- _DO THIS_:
Copy the lines from the one that contains "You are a GUI" through the one that contains "Action: pyautogui.click(x=678, y=526)", changing "right chevron" to "right arrow" and keeping everything else the same. Leave the pictures out of your answer.

- _THE DATA_:
------------------------------------------------------------------------
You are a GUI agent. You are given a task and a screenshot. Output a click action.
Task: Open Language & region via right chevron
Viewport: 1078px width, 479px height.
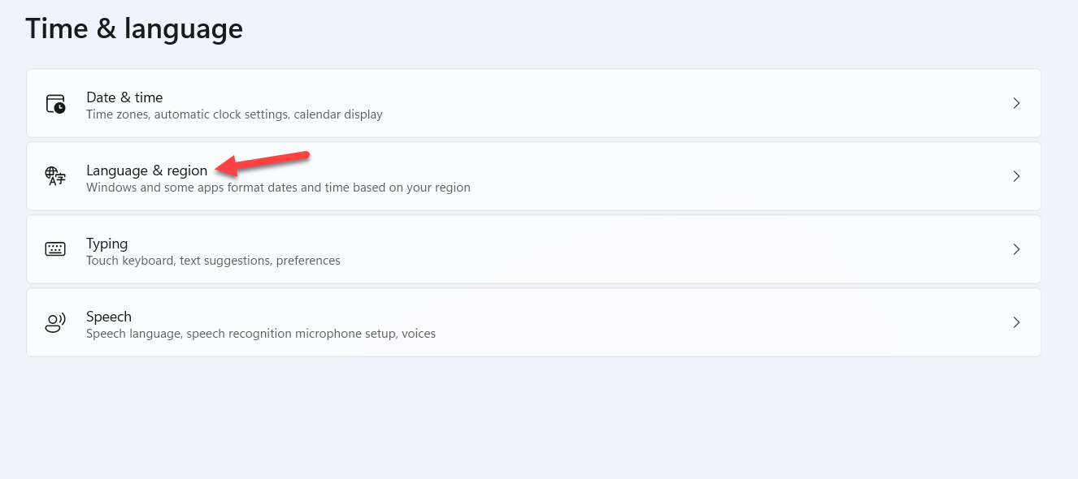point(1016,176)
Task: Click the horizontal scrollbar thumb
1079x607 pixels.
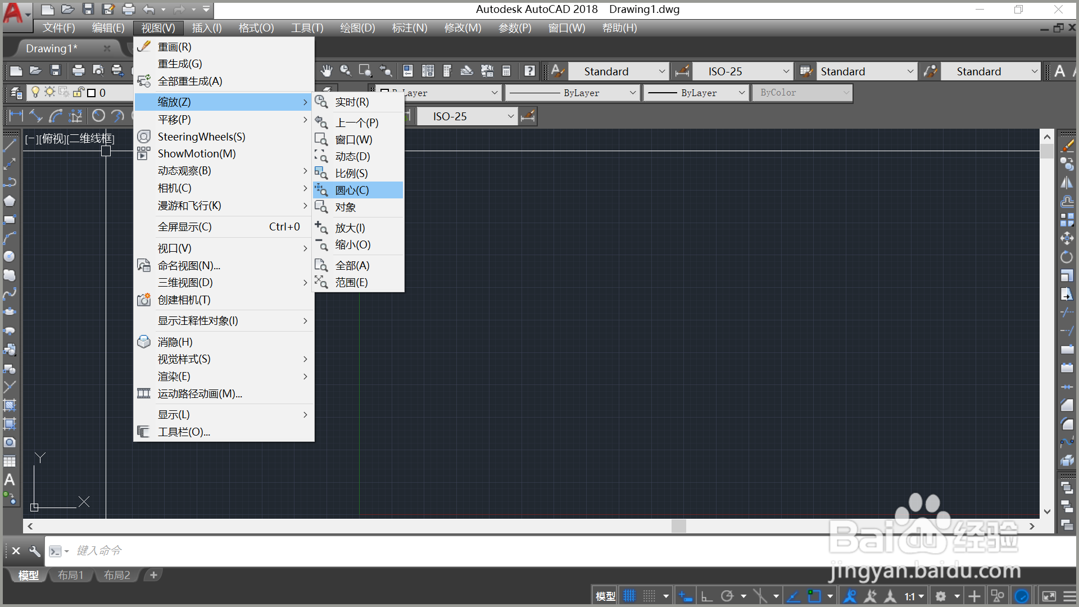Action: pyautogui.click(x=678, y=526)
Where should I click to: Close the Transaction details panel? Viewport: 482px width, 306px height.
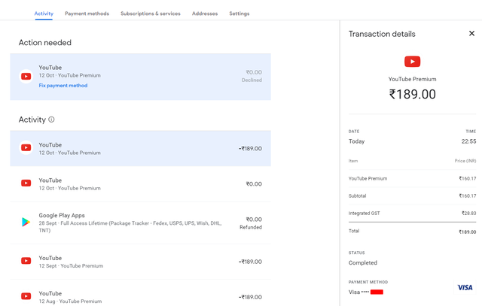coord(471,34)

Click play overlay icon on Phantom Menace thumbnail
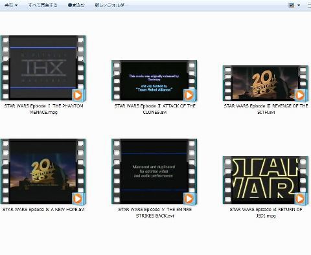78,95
------------------------------------------------------------------------
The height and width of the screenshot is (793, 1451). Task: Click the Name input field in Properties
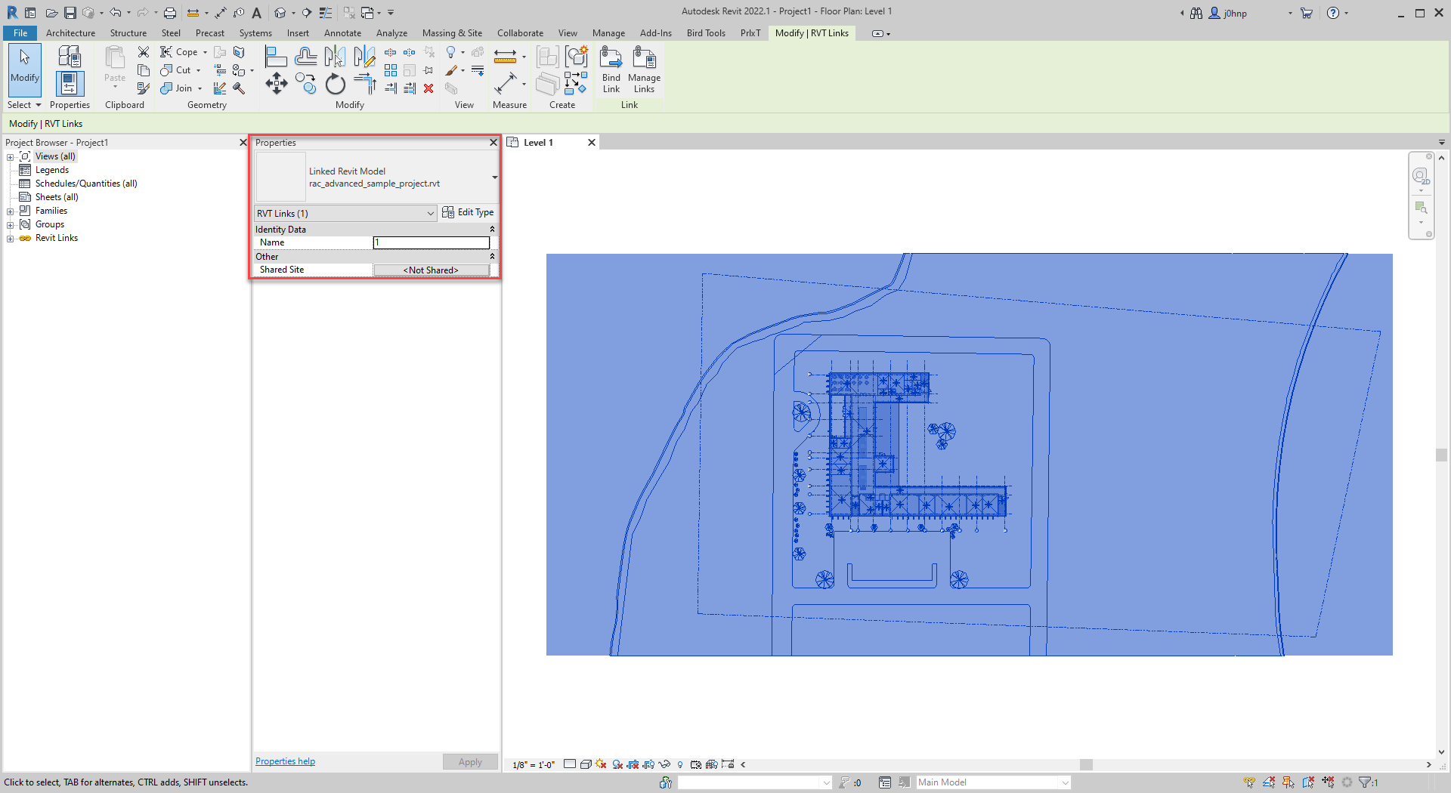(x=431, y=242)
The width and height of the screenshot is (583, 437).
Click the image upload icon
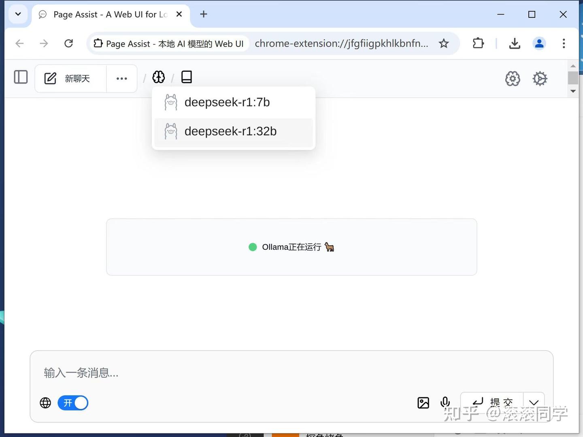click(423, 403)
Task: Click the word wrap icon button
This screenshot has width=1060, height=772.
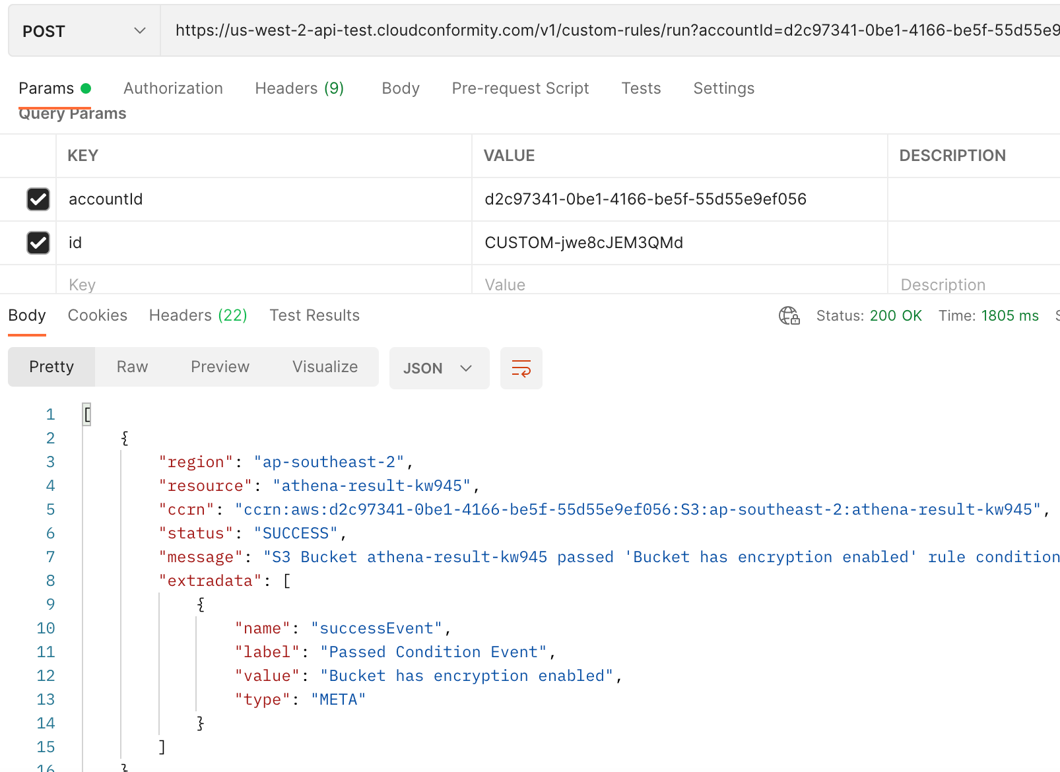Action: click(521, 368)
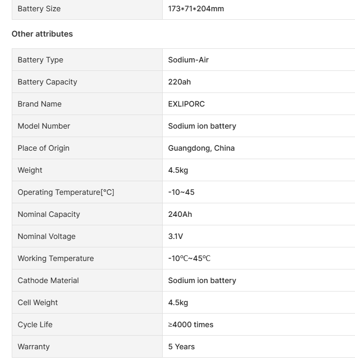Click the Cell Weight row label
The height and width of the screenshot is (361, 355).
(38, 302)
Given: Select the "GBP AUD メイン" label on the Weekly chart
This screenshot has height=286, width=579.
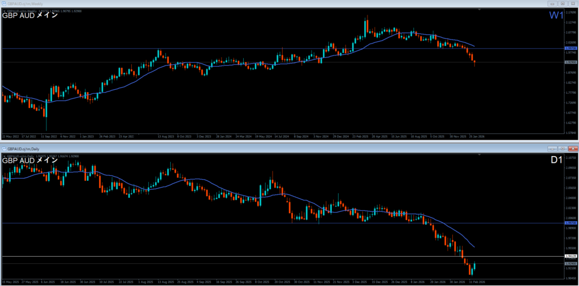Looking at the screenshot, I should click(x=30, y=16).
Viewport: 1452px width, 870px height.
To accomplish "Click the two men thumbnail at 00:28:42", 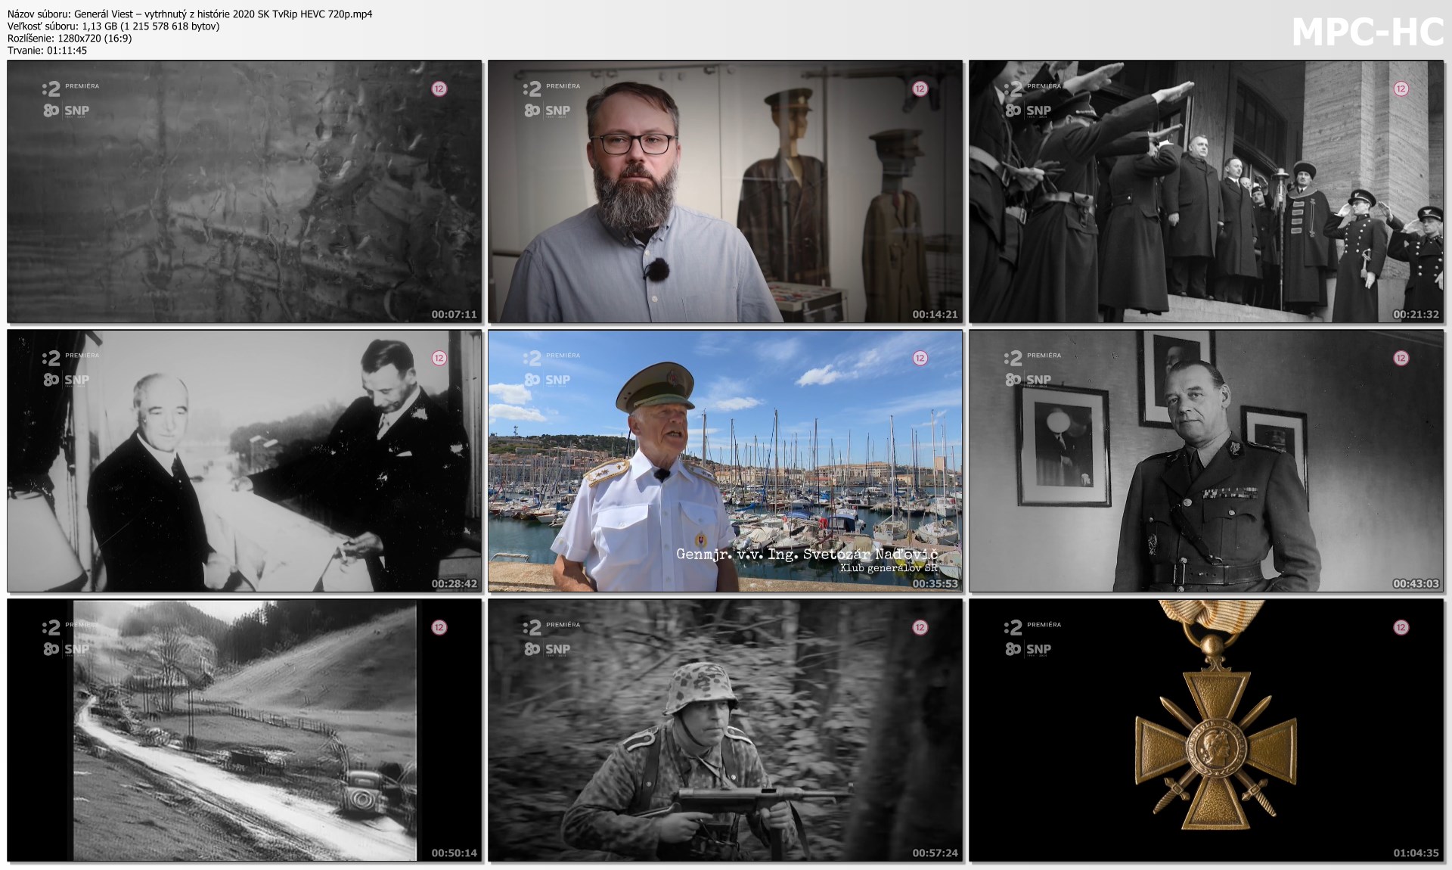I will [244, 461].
------------------------------------------------------------------------
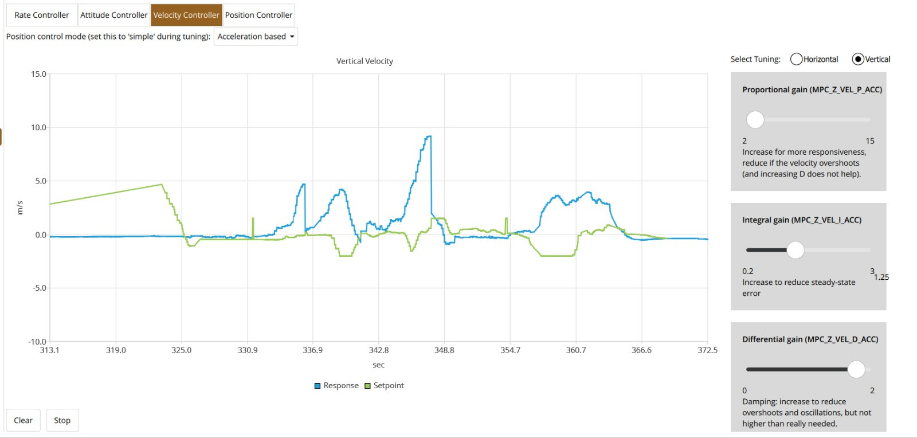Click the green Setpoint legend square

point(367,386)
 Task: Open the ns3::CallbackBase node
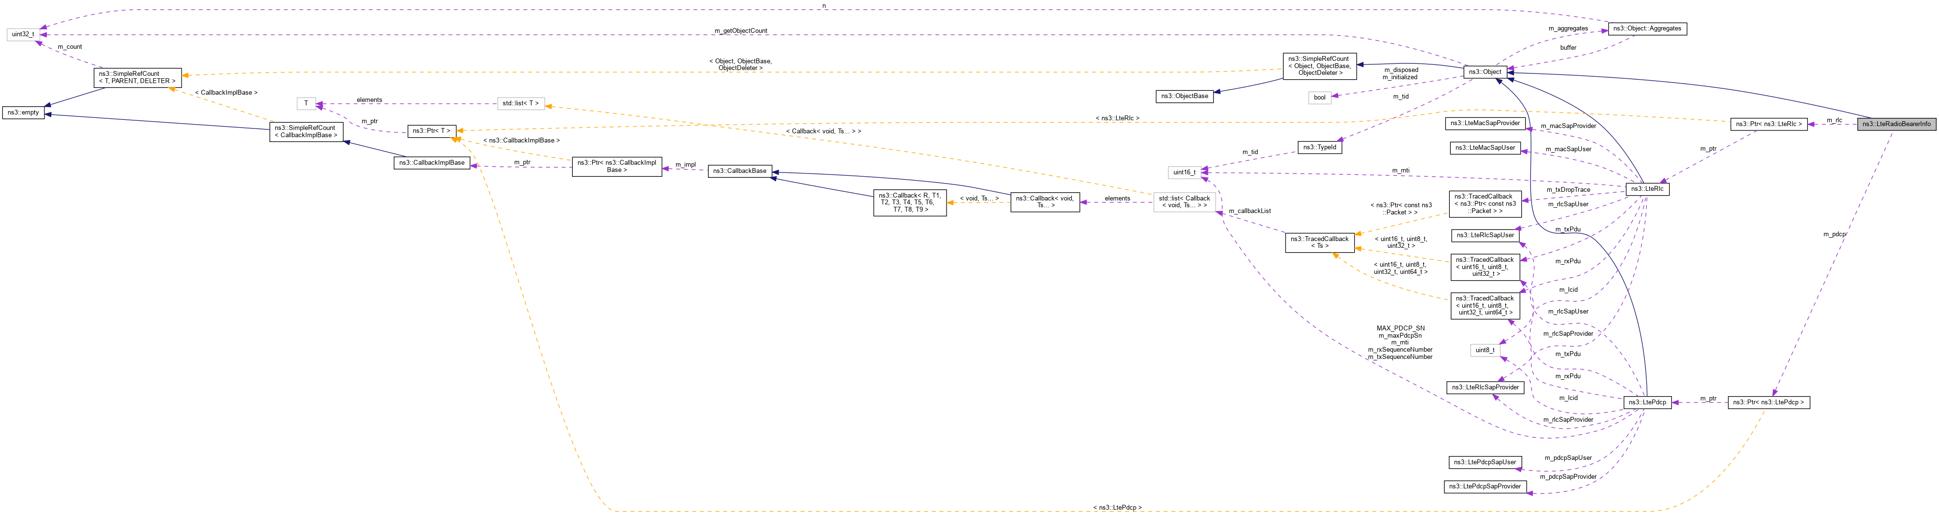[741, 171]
------------------------------------------------------------------------
- _ANSWER FOR THIS EXERCISE_:
You are a GUI agent. You are given a task and a screenshot. Output a click action.
Task: Open Language & region via right arrow
Viewport: 1078px width, 479px height.
point(1016,176)
Task: Click the horizontal scrollbar thumb
1079x607 pixels.
Action: pyautogui.click(x=678, y=526)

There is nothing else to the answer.